After some time, they realized it did not matter at all, and one of them threw up his hands and said, “Oh, who really cares anyway.” Then all three of them removed the paint trays and left. I stood there alone for a while in silence, still in my corner thinking about what I had just watched. Finally, Andy came back in and did not give the “paintings” a glance for even a second. (Obviously, he did not care either.) He seemed not to notice me. Then he signed the canvases unceremoniously with a pen. He started at the beginning and worked his way down the entire row of dollar signs. Andy Warhol, Andy Warhol, Andy Warhol, Andy Warhol, he wrote, and then left the room. Once again, I was alone. I sat down in a chair, not knowing what would happen next, and started to think about the entire day.

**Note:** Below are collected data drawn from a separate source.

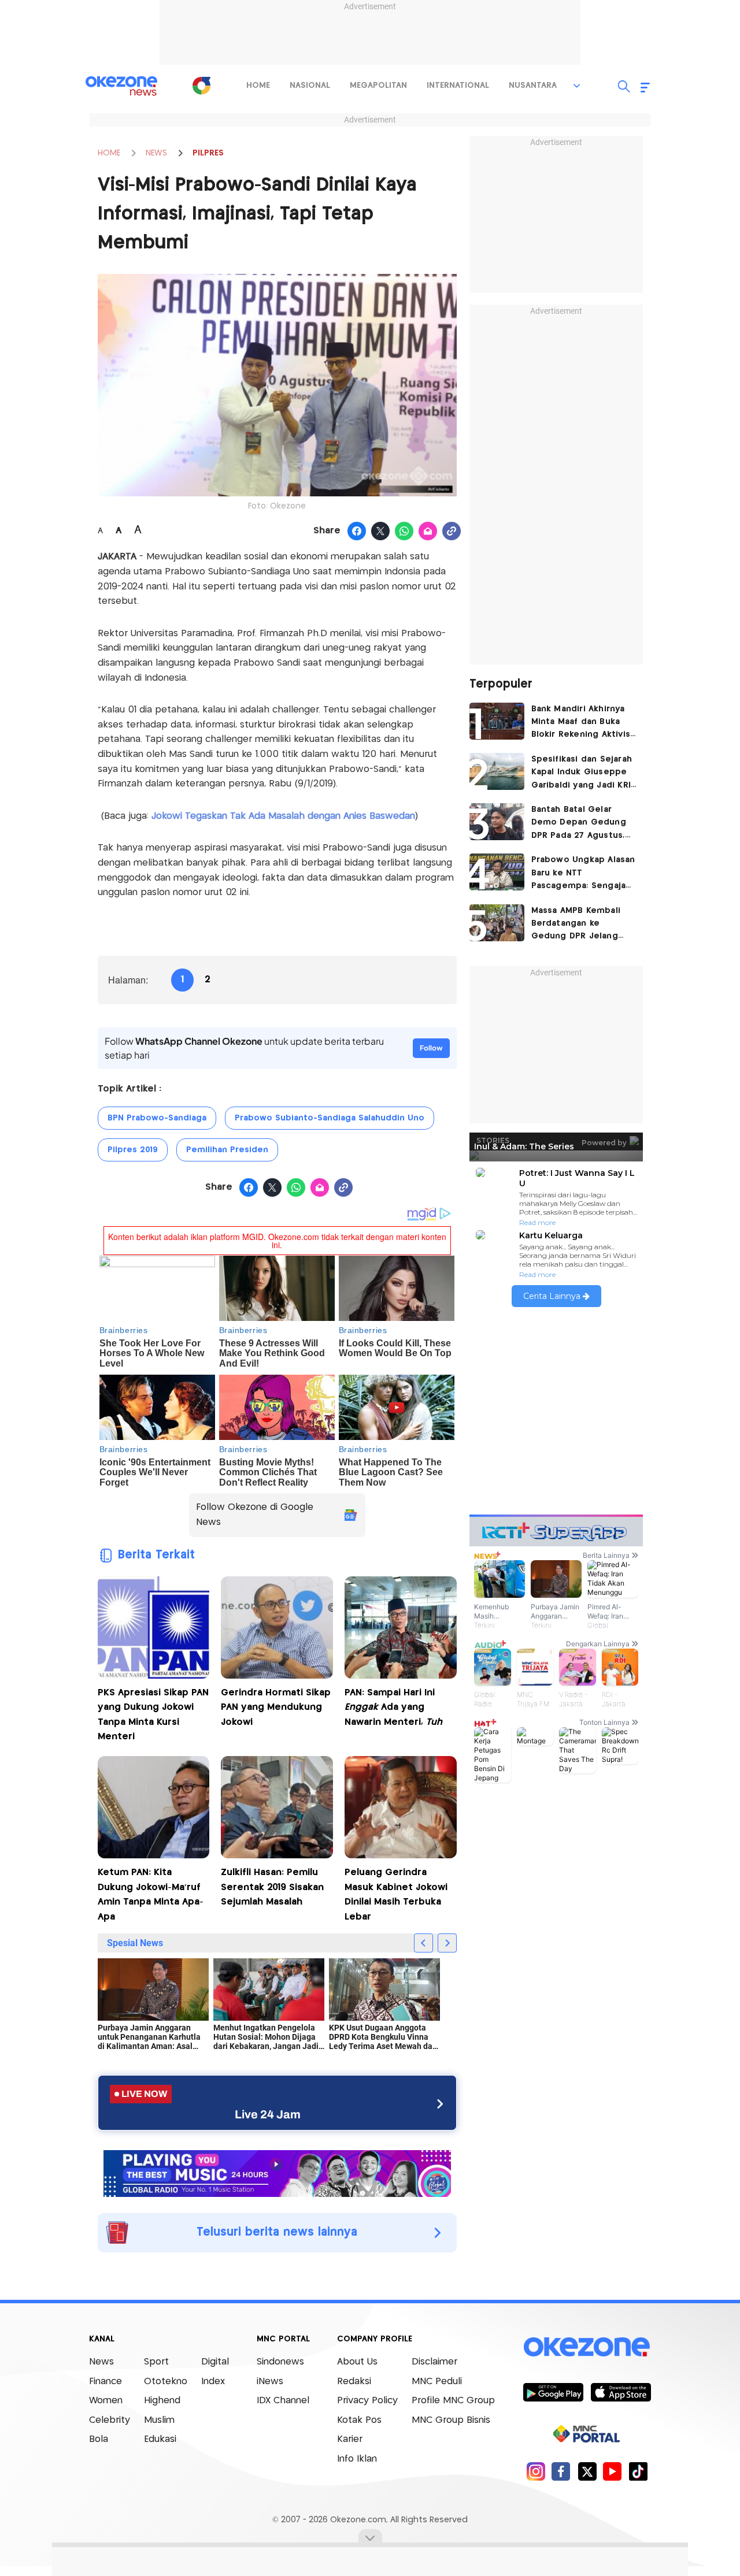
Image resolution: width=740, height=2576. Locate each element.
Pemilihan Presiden (227, 1150)
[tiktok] (638, 2471)
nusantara (533, 85)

Page finally came back. “Hi Sig,” she said and then asked me, “So, did you decide if you want to buy some original Andy art?” Well, the first things that came to mind were the dollar signs. “Page, how much are those?” I asked, pointing to the row on the floor. She said, “They retail for $10,000, but you can buy one wholesale for $5,000.” I thought about it for a moment and asked myself if I could really justify spending $5,000 for “one of those.” After watching it being produced, it seemed ridiculous to me. I thanked Page, said goodbye to her and Andy, and left, deeply wondering about the “art world.”

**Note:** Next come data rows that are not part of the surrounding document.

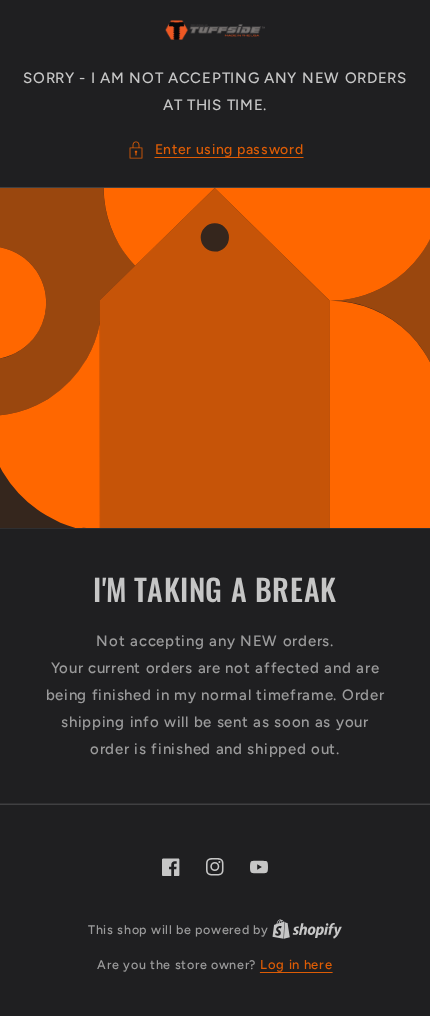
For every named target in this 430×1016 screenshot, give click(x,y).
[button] (215, 149)
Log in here (296, 964)
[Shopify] (307, 929)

A couple of months ago, I was visiting with a friend who is an art appraiser. I shared the story with her and suggested that I thought they might be worth $75,000 or perhaps $100,000 now. She looked at me strangely and said, “I don’t think so.” A quick search of her extensive database revealed that they are selling for upwards of $600,000. I was speechless and realized that, for as long as I have worked in my field as an antiques dealer, I could have bought 4 or 5 of those, put them in a box, and had something great to add to my retirement fund.

The moral of this story is “Don’t always stick to what you know” or “Do not confuse quality with value.”

Sigmund Shonholtz is a non-spiritual coincidentalist, a master watchmaker, and a philosopher. He is from Los Angeles.